本発明は、圧粉磁心およびその製造方法に関し、より特定的には、金属磁性粒子と、金属磁性粒子を被覆する絶縁被膜とを有する複数の複合磁性粒子を備えた圧粉磁心およびその製造方法に関する。
電磁弁、モータ、または電源回路などを有する電気機器には、軟磁性材料を加圧成形した圧粉磁心が使用されている。圧粉磁心には、小さな磁場の印加で大きな磁束密度を得ることができ、外部からの磁界変化に対して敏感に反応できる磁気的特性が求められる。
この圧粉磁心を交流磁場で使用した場合、鉄損と呼ばれるエネルギー損失が生じる。この鉄損は、ヒステリシス損と渦電流損との和で表わされる。ヒステリシス損とは、圧粉磁心の磁束密度を変化させるために必要なエネルギーによって生じるエネルギー損失をいう。ヒステリシス損は作動周波数に比例するので、主に低周波領域において支配的になる。また、ここで言う渦電流損とは、主として圧粉磁心を構成する金属磁性粒子間を流れる渦電流によって生じるエネルギー損失をいう。渦電流損は作動周波数の2乗に比例するので、主に高周波領域において支配的になる。近年、電気機器の小型化、効率化、および大出力化が要求されており、これらの要求を満たすためには、電気機器を高周波領域で使用することが必要である。このため、圧粉磁心には鉄損の低下が求められている。
ここで、圧粉磁心は、複数の複合磁性粒子よりなっており、複合磁性粒子の各々は金属磁性粒子と、その表面を被覆するガラス状の絶縁被膜とを有している。金属磁性粒子はアトマイズ法によって通常製造されるが、アトマイズの際の冷却方法の違いによって大きく分けて2種類の金属磁性粒子が存在する。すなわち、水アトマイズ法により生成された金属磁性粒子(以下、水アトマイズ粉と記す)と、ガスアトマイズ法により生成された金属磁性粒子(以下、ガスアトマイズ粉と記す)との2種類が存在する。水アトマイズ粉を構成する金属磁性粒子は、粉末製造時の冷却速度が速いため、表面に凹凸の多い形状となっている。一方、ガスアトマイズ粉を構成する金属磁性粒子は、粉末製造時の冷却速度が遅いため、表面に凹凸の少ない球形状となっている。
なお、従来の圧粉磁心に関して、特開2004−273564号公報(特許文献1)には、大粒径、中粒径、および小粒径の少なくとも3水準の粒径を有する軟磁性粉末の混合粉末を用いてなり、相対密度が83%以上である圧粉磁心が開示されている。
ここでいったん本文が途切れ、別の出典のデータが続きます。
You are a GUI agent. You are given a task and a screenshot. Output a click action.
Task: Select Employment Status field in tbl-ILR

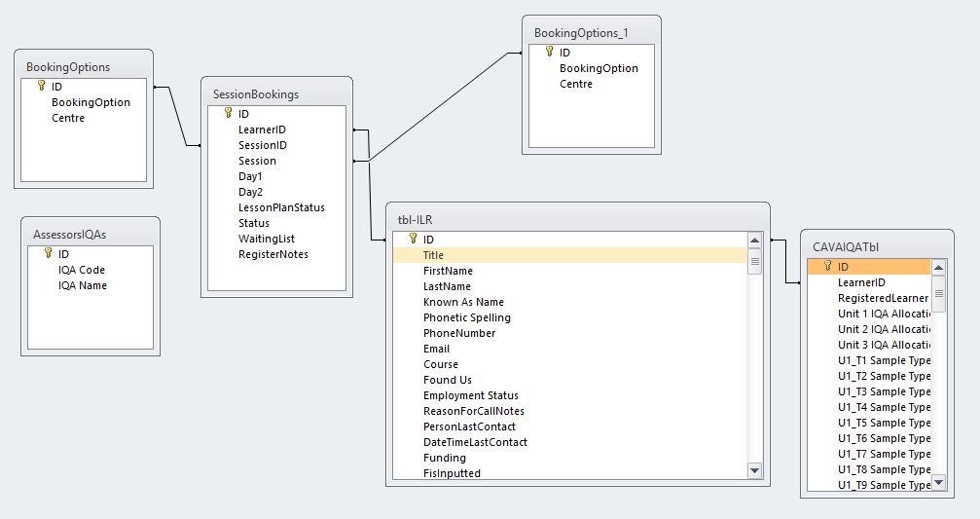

この圧粉磁心の軟磁性粉末は、Si:7〜11質量%、Al:4〜8質量%、残部がFeと不可避的不純物からなっており、かつ圧粉磁心のアスペクト比が1.1〜2.0である。
特開2004−273564号公報
上述のように、ガスアトマイズ粉を構成する金属磁性粒子の形状と水アトマイズ粉を構成する金属磁性粒子の形状とは互いに異なっているため、水アトマイズ粉を用いて製造された圧粉磁心と、ガスアトマイズ粉を用いて製造された圧粉磁心とは互いに異なる性質を有している。このことについて以下に詳細に説明する。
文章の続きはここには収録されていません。